The nature and fate of the AI ​​of the future has left an indelible mark on popular culture. The eerily soothing voice, the iconic red eye, and how HAL 9000 killed the expedition members by shutting down life support systems - the image of the AI ​​going crazy has remained unchanged in the public imagination. Even now, in 2021, Clark's prediction that computers will surpass humans at the turn of the century worries some experts.

Talking about the emergence of AI that copes with complex tasks, Clark predicted the development of machine learning. This area of ​​research emerged just a few years before the release of the movie and novel, A Space Odyssey.

By 2021, supercomputers have already appeared that, like HAL, are now capable of simulating human speech and even interactions (for example, IBM Watson). However, modern supercomputers are still incapable of abstract thinking or reasoning.
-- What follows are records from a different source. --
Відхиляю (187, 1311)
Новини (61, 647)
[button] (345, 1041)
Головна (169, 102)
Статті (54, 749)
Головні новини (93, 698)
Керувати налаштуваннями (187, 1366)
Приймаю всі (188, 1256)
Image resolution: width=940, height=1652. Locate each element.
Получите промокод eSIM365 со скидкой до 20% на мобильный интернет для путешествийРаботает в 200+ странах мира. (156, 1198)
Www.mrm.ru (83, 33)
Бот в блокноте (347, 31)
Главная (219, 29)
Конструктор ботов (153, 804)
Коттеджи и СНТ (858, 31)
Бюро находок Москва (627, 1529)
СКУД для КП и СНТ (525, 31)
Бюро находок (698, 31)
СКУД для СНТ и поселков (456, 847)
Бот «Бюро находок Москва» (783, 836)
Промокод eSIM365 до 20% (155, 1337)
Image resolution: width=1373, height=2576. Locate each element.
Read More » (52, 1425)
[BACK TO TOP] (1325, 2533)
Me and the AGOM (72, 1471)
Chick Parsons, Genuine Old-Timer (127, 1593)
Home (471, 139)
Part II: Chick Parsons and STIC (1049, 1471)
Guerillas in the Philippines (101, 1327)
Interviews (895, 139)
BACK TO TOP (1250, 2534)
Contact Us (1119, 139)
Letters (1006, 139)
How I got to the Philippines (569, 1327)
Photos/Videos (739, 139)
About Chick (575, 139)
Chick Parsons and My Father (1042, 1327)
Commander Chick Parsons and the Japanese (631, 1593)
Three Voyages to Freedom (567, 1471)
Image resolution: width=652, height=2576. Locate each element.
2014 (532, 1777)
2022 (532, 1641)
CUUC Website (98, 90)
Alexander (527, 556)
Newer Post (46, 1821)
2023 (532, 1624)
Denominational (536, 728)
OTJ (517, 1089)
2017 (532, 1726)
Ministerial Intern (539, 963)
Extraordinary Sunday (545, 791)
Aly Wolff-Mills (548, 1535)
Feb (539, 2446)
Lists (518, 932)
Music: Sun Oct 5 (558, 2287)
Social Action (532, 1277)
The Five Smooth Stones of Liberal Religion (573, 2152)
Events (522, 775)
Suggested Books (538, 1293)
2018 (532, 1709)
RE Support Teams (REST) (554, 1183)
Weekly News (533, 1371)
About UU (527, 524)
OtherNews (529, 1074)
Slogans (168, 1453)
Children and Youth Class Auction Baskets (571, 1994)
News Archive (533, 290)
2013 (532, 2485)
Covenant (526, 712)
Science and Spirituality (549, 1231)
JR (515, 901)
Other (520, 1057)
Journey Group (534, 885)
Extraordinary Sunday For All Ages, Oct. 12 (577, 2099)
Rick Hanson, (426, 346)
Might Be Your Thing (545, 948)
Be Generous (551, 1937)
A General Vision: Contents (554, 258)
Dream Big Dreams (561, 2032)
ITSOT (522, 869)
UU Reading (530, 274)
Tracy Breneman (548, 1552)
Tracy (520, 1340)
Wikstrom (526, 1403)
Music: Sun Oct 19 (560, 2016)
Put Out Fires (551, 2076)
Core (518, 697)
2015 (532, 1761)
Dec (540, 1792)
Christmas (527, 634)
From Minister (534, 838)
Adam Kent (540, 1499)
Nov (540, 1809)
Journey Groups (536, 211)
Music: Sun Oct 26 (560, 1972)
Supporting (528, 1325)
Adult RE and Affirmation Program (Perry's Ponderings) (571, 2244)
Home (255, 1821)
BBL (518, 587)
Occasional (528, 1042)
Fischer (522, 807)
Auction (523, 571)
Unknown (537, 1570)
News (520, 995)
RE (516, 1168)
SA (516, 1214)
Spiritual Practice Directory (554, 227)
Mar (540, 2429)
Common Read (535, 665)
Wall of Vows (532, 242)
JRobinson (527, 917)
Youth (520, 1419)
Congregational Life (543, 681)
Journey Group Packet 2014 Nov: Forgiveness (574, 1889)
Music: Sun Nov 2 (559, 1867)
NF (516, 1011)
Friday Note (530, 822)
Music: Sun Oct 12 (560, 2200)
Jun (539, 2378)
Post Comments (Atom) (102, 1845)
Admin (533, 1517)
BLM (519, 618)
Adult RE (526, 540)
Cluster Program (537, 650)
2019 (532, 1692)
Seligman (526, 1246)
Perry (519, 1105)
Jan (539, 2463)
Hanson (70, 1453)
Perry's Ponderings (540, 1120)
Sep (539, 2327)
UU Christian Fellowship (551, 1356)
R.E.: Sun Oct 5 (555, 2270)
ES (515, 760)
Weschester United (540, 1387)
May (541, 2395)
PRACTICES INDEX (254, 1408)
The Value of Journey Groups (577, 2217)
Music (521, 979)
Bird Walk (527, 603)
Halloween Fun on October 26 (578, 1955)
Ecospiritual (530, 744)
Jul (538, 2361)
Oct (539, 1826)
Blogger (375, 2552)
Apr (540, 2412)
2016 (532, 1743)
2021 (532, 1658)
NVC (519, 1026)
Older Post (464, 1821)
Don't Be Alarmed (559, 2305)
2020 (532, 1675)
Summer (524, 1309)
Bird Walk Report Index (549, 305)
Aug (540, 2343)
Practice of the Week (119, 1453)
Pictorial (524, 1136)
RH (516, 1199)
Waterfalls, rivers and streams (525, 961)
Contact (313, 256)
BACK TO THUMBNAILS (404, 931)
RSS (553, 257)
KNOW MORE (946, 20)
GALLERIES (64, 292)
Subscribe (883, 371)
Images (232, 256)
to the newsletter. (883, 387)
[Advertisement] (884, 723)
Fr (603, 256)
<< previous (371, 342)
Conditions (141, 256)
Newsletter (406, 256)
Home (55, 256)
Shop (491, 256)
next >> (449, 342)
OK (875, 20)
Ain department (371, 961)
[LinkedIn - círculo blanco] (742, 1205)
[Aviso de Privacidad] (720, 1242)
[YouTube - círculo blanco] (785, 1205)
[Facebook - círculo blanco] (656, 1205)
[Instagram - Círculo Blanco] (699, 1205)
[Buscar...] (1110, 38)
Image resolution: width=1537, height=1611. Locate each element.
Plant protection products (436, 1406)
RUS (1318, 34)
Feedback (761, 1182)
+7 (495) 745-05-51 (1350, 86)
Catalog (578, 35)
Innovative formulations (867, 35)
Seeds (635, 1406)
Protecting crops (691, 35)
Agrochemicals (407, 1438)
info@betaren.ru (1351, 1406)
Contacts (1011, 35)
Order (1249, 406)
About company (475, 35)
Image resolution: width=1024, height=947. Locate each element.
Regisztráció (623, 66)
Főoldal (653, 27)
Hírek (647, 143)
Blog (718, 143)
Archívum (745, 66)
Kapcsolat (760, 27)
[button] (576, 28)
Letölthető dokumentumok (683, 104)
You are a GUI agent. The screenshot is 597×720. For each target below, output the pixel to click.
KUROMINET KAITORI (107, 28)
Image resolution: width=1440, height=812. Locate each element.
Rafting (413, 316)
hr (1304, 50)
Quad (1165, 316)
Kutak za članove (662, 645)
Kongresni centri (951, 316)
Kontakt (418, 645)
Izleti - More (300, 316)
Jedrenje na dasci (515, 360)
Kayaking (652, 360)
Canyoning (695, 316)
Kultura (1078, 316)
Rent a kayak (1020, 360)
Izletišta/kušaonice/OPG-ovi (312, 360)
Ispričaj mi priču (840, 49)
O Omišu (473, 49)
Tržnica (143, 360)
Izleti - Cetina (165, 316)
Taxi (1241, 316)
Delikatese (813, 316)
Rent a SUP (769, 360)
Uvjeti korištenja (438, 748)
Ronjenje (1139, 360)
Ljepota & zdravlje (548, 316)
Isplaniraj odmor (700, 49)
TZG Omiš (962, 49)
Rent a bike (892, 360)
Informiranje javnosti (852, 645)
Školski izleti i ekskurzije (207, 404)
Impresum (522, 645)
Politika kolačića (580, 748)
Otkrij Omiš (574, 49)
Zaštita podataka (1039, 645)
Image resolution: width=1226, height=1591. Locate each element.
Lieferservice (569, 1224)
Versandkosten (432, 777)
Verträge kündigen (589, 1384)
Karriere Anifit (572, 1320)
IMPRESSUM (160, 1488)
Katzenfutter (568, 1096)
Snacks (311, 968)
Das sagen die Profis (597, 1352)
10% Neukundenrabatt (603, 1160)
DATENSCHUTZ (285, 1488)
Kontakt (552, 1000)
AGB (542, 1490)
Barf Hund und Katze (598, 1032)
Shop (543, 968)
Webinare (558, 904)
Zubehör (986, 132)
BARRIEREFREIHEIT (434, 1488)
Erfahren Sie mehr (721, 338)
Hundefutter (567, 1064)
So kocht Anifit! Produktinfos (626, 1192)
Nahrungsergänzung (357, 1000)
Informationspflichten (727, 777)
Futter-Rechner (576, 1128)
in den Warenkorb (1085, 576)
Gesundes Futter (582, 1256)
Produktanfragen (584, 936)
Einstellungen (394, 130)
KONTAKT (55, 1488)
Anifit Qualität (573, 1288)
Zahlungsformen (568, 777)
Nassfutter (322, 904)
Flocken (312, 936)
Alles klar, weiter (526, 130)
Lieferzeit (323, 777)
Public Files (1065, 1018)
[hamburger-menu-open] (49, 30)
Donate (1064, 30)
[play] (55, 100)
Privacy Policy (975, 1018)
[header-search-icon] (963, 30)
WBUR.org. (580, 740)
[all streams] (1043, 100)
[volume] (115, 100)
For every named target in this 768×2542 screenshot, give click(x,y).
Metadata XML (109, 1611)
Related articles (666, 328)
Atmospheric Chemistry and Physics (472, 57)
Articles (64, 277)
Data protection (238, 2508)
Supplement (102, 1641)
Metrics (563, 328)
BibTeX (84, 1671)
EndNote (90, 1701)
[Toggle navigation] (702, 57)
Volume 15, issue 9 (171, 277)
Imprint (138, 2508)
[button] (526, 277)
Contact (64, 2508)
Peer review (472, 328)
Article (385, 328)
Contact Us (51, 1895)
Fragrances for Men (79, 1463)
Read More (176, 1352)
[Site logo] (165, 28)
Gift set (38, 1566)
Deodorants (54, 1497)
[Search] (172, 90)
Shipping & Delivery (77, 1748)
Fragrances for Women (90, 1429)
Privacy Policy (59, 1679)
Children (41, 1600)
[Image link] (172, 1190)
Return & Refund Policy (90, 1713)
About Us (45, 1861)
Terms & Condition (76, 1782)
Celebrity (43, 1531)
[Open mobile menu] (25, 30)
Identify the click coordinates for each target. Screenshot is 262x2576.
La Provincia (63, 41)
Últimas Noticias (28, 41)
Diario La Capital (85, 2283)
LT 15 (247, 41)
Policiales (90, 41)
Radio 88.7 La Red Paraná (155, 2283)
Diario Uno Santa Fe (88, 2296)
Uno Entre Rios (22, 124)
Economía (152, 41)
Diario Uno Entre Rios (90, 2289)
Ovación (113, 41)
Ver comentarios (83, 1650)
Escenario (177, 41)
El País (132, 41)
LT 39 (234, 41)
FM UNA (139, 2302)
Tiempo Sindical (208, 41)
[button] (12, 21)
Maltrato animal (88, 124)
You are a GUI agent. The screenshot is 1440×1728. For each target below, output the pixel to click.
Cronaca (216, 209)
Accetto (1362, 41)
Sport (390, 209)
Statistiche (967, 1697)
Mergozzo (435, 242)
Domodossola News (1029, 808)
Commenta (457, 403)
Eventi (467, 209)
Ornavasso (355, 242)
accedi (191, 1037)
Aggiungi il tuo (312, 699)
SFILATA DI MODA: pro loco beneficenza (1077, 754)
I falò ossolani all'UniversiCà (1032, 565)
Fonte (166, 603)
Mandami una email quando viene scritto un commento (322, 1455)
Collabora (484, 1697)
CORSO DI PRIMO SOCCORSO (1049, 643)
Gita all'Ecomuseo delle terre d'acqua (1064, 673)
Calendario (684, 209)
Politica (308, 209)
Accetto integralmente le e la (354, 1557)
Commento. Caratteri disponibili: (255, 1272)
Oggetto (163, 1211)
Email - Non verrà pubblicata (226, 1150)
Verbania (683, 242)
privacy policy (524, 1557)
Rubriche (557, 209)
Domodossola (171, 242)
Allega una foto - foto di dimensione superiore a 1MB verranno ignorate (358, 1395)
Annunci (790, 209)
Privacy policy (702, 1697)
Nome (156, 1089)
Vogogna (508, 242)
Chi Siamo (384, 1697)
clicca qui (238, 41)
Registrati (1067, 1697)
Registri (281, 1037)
Clarke and Kubrick also envisioned the HAL 9000 to be similar in profile to the computers of the day, which took up entire rooms and had wall-sized memory cores. Between the 1960s and the 1980s, computers will get smaller. In the second half of the twentieth century, integrated circuits appeared, which led to the development of personal computers (PCs).

So, while by the 2000s there were computers that surpass everything that existed in the 1960s, humanity has yet to create an AI that will surpass humans in every way.

Strange future

Before his death, Arthur Clark left the world with a huge amount of literature on the future of humanity. Over time, he revised some of his famous works, mainly due to the fact that priorities and budgets changed in the post-Apollo era, as well as due to technological revolutions.

But, as Clarke himself said in the prologue to 2001 A Space Odyssey: “Remember, this is just fiction. The truth, as always, will be much stranger."

And this statement of the writer turned out to be 100% accurate.